▶ _Stated goal_: Copy the lines below word for word, starting at the line that contains "Pick the December downloads bar" and continuing through the last line.

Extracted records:
◆ ◆ ◆
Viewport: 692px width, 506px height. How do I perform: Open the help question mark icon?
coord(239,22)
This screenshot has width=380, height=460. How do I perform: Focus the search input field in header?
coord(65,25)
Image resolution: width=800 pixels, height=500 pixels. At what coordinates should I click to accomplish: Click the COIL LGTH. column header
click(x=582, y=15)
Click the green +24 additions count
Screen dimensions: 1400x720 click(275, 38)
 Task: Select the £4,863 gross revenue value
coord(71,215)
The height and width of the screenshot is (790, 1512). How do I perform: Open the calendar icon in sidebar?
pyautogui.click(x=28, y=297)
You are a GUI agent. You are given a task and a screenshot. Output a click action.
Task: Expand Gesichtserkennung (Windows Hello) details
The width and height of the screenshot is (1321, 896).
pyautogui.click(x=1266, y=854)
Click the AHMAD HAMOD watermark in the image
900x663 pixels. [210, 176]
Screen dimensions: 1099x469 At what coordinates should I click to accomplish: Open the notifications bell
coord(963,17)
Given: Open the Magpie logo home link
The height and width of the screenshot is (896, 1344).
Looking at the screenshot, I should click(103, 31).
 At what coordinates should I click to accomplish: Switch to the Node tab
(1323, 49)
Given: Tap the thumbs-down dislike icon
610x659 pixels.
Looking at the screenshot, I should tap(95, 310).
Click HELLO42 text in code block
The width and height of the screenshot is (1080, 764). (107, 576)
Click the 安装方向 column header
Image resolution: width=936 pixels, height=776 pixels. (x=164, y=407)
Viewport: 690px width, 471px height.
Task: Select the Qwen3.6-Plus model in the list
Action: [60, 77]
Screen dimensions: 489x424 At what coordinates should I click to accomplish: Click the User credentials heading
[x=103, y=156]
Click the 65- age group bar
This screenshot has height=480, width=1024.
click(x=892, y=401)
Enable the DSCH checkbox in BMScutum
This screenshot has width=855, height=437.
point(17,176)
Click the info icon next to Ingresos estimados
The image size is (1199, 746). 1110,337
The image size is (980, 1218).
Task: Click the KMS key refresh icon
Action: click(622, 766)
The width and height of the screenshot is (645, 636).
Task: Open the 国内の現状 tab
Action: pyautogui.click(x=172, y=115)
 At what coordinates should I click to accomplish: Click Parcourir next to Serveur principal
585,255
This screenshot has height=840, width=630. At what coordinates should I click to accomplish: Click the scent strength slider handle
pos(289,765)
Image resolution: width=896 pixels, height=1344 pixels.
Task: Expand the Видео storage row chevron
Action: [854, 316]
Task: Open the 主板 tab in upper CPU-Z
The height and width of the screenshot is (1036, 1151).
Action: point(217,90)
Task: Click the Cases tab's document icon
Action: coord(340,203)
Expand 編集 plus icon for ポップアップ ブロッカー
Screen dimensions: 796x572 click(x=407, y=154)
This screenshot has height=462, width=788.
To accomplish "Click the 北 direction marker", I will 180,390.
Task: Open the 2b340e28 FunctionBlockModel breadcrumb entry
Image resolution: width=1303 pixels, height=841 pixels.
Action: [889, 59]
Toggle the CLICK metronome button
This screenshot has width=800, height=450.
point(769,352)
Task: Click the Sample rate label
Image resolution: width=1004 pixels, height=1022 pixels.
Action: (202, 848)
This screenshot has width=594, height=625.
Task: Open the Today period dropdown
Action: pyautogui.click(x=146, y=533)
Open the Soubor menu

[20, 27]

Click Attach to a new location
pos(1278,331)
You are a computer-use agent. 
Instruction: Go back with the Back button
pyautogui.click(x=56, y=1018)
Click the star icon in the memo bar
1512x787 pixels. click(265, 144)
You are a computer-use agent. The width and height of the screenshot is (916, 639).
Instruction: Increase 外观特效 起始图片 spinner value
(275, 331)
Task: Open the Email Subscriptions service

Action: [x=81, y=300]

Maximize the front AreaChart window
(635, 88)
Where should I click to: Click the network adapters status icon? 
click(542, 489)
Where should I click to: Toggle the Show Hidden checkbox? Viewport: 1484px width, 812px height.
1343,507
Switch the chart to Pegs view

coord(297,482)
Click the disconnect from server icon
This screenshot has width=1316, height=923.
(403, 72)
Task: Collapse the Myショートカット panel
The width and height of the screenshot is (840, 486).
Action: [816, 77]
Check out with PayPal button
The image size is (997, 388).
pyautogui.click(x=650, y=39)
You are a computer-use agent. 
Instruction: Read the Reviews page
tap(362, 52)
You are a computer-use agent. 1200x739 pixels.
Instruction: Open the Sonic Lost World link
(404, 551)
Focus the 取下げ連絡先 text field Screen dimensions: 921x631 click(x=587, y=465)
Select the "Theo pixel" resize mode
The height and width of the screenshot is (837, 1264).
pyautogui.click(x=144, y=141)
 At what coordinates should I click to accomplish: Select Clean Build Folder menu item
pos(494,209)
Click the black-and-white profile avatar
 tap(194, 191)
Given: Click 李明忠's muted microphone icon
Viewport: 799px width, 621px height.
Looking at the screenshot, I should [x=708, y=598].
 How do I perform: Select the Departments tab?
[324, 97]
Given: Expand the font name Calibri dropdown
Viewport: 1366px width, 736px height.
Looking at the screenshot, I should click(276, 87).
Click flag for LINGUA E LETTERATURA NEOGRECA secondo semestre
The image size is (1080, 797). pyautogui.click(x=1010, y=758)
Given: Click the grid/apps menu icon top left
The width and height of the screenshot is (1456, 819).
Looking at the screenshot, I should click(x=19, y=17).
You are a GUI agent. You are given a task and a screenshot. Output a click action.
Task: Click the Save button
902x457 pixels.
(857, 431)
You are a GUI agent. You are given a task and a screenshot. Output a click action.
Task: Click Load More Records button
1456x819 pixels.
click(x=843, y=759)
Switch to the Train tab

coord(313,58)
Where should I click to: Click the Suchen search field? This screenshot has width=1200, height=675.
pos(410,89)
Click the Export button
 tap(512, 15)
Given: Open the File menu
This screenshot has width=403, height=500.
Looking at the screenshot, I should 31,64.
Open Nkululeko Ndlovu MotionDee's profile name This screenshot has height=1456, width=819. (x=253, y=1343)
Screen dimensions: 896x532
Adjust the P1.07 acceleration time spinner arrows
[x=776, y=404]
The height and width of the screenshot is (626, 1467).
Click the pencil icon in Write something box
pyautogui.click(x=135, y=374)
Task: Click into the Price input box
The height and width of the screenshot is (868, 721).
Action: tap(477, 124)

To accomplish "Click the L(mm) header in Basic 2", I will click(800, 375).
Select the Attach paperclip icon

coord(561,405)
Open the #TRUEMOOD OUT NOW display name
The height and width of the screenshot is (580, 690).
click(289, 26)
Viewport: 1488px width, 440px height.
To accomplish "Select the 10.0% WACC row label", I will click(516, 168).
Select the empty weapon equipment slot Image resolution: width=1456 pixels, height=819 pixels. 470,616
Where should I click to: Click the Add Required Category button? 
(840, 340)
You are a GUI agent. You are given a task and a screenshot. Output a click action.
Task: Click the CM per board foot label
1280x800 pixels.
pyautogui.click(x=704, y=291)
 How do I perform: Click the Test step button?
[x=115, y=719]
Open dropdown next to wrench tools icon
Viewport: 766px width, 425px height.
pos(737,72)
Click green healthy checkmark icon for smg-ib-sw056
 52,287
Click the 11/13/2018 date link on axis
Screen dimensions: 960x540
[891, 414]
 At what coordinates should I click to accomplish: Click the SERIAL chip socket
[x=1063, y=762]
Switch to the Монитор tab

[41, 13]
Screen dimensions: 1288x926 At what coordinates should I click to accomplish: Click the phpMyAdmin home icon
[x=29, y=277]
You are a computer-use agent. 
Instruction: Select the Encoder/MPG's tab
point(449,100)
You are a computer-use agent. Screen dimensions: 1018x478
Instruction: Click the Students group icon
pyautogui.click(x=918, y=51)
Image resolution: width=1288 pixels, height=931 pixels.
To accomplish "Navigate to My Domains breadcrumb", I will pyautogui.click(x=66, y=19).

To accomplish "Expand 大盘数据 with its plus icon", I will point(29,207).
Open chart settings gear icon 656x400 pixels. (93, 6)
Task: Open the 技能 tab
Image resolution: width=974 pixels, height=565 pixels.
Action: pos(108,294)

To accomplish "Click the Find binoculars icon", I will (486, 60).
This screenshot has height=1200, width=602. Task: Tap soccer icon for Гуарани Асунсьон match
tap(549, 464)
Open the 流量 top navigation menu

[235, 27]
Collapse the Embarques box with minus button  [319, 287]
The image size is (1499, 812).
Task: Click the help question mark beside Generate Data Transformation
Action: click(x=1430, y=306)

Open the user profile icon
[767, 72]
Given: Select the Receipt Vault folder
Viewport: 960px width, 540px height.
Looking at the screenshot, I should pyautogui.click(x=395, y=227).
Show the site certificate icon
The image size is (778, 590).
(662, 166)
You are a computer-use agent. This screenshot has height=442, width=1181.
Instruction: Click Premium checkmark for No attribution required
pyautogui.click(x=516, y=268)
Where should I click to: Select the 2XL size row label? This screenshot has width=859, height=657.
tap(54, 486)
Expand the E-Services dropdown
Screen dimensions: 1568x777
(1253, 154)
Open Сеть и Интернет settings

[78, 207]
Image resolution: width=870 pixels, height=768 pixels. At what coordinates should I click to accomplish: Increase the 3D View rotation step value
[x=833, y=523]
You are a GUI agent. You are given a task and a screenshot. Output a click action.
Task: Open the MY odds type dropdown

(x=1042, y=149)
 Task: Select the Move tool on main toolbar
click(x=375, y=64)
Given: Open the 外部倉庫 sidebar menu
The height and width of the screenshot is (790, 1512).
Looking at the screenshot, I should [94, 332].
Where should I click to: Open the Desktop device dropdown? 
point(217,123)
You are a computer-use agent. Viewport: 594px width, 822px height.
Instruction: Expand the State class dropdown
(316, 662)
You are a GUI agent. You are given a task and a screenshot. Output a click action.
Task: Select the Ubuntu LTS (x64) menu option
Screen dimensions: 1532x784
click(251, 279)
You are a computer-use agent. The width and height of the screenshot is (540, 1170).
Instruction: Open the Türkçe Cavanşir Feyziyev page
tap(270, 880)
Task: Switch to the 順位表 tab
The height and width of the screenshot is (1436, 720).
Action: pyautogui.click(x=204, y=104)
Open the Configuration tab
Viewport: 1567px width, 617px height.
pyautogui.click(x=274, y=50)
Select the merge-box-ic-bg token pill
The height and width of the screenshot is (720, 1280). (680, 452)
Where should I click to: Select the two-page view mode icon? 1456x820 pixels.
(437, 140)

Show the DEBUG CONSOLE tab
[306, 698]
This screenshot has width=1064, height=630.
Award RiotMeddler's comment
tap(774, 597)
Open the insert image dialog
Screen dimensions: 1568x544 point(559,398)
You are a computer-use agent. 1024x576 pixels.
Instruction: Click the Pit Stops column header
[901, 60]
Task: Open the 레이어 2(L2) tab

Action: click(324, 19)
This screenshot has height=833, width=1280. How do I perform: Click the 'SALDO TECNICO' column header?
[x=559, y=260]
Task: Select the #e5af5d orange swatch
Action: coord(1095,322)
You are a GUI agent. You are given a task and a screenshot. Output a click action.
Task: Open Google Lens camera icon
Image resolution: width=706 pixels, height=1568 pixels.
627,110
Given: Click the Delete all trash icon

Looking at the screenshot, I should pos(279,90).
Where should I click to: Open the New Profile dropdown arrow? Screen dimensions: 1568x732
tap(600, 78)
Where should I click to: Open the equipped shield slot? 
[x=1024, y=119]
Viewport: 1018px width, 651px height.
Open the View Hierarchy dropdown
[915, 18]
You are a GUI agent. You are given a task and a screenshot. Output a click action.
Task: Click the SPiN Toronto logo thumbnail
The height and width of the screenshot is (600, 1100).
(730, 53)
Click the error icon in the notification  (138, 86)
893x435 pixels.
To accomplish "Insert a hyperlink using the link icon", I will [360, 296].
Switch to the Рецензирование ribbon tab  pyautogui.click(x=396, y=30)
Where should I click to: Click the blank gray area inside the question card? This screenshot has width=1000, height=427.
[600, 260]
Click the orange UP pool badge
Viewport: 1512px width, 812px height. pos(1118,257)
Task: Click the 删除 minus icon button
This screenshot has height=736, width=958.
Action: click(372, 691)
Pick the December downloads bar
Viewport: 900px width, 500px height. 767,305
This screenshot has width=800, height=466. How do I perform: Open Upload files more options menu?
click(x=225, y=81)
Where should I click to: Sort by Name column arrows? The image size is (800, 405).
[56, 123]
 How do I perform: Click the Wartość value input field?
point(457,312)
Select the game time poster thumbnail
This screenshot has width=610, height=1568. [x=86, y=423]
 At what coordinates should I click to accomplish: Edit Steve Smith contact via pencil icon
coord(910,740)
◆ ◆ ◆
▶ _Output of the exercise_:
Pick the December downloads bar
Viewport: 900px width, 500px height. 767,305
This screenshot has width=800, height=466. How do I perform: Open Upload files more options menu?
click(x=225, y=81)
Where should I click to: Sort by Name column arrows? The image size is (800, 405).
[56, 123]
 How do I perform: Click the Wartość value input field?
point(457,312)
Select the game time poster thumbnail
This screenshot has width=610, height=1568. [x=86, y=423]
 At what coordinates should I click to accomplish: Edit Steve Smith contact via pencil icon
coord(910,740)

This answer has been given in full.